**WORK INSTRUCTION:** Write the data out again, exactly as given.

--- RECORDS Enclosed Below ---

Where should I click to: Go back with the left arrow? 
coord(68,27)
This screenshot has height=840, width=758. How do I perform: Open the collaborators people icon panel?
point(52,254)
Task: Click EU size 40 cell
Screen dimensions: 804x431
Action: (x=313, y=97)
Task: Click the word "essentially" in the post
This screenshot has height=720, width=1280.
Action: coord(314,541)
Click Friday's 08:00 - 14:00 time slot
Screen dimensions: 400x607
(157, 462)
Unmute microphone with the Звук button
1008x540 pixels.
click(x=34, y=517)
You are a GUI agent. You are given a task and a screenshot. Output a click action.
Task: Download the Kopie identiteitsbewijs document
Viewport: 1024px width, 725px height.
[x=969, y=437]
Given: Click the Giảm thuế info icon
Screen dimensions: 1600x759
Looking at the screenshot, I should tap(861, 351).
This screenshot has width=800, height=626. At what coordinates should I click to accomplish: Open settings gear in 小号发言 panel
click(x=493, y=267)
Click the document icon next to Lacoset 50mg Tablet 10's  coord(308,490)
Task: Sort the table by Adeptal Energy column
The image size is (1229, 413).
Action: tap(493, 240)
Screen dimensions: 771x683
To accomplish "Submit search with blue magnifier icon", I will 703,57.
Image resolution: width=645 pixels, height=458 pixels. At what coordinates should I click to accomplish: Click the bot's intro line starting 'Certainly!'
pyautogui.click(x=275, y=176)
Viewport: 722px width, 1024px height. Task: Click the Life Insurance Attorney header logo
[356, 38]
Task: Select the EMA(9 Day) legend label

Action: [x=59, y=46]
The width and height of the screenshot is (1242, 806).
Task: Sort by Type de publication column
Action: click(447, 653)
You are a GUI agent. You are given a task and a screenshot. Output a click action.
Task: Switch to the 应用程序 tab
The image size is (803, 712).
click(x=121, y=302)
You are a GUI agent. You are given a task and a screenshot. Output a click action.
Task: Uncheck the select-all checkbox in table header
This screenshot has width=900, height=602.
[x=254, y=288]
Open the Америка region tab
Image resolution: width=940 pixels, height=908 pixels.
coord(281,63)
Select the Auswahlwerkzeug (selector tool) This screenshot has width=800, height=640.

--- End of Enclosed RECORDS ---

**PROBLEM SOLUTION:**
Where should I click to: Go back with the left arrow? 
coord(68,27)
This screenshot has height=840, width=758. How do I perform: Open the collaborators people icon panel?
point(52,254)
Task: Click EU size 40 cell
Screen dimensions: 804x431
Action: (x=313, y=97)
Task: Click the word "essentially" in the post
This screenshot has height=720, width=1280.
Action: coord(314,541)
Click Friday's 08:00 - 14:00 time slot
Screen dimensions: 400x607
(157, 462)
Unmute microphone with the Звук button
1008x540 pixels.
click(x=34, y=517)
You are a GUI agent. You are given a task and a screenshot. Output a click action.
Task: Download the Kopie identiteitsbewijs document
Viewport: 1024px width, 725px height.
[x=969, y=437]
Given: Click the Giảm thuế info icon
Screen dimensions: 1600x759
Looking at the screenshot, I should tap(861, 351).
This screenshot has width=800, height=626. At what coordinates should I click to accomplish: Open settings gear in 小号发言 panel
click(x=493, y=267)
Click the document icon next to Lacoset 50mg Tablet 10's  coord(308,490)
Task: Sort the table by Adeptal Energy column
The image size is (1229, 413).
Action: tap(493, 240)
Screen dimensions: 771x683
To accomplish "Submit search with blue magnifier icon", I will 703,57.
Image resolution: width=645 pixels, height=458 pixels. At what coordinates should I click to accomplish: Click the bot's intro line starting 'Certainly!'
pyautogui.click(x=275, y=176)
Viewport: 722px width, 1024px height. Task: Click the Life Insurance Attorney header logo
[356, 38]
Task: Select the EMA(9 Day) legend label

Action: [x=59, y=46]
The width and height of the screenshot is (1242, 806).
Task: Sort by Type de publication column
Action: click(447, 653)
You are a GUI agent. You are given a task and a screenshot. Output a click action.
Task: Switch to the 应用程序 tab
The image size is (803, 712).
click(x=121, y=302)
You are a GUI agent. You are given a task and a screenshot. Output a click action.
Task: Uncheck the select-all checkbox in table header
This screenshot has width=900, height=602.
[x=254, y=288]
Open the Америка region tab
Image resolution: width=940 pixels, height=908 pixels.
coord(281,63)
Select the Auswahlwerkzeug (selector tool) This screenshot has width=800, height=640.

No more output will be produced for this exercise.